It's a question that has puzzled people for centuries: why doesn't England have a king? After all, it seems, historically speaking, like the natural order of things.
When Queen Elizabeth II ascended to the throne in 1952, her husband, Prince Philip, was not given the title of king. There are a number of reasons why this decision was made. Namely, the threat of a constitutional crisis, bloodline and gender.
Why Wasn’t There a King of England?
First and foremost, it was simply not customary for the husband of a reigning queen to be crowned king. In addition, there would have been constitutional implications if when Queen Elizabeth was crowned Queen, Philip had been given the title of king.
The rules governing the line of succession to the British throne have changed several times over the centuries. The current system is based on gender and descent. Under this system, a person inherits the throne if they are:
- A descendant of King George II (born 1683)
- The eldest child of the heir apparent
- A male heir
The rules were last updated in 2013, when Parliament passed the Succession to the Crown Act. This act amended the previous rules in two key ways. First, it removed the preference for male heirs over female heirs. Second, it removed restrictions on who could marry someone in line for the throne. Before this act was passed, people in line for the throne could only marry someone who was Protestant.
This is why there was no male king of England. The rules of succession state that the eldest child is the one to succeed to the throne. Queen Elizabeth II was the eldest child of George VI with no male siblings.

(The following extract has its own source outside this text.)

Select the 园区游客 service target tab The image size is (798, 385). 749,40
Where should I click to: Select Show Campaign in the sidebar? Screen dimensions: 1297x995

A Look Into The British Monarchy
The English monarchy has a long and storied history, dating back centuries. From the early days of the Saxons and Normans to the Tudor and Stuart periods, right up to today's modern-day royals, the English monarchy has always been a fascinating subject.
Let’s take a detailed look at the English monarchy, its origins, how it has changed over the years, and some of the more famous monarchs who have ruled England.
The Origins of the English Monarchy
The first recorded instance of an English king was in the year 871 AD when King Alfred the Great successfully repelled a Viking invasion. Prior to this, England had been divided into many small kingdoms, each ruled by its own chieftain.
Alfred's victory brought about a period of unification, and his successors continued to build on this, slowly but surely bringing more land and people under their control. By the 11th century, the English monarchy had become one of the most powerful in all of Europe.
Over the centuries, there have been many changes to the English monarchy. One of the most significant was the Norman Conquest in 1066 when William the Conqueror invaded England and deposed the ruling Saxon king, Harold II. This event changed the course of English history forever and ushered in a new era for the monarchy.
The Tudor and Stuart Periods
The Tudor and Stuart periods were perhaps the most tumultuous in English history, marked by religious conflict, civil war, and regicide.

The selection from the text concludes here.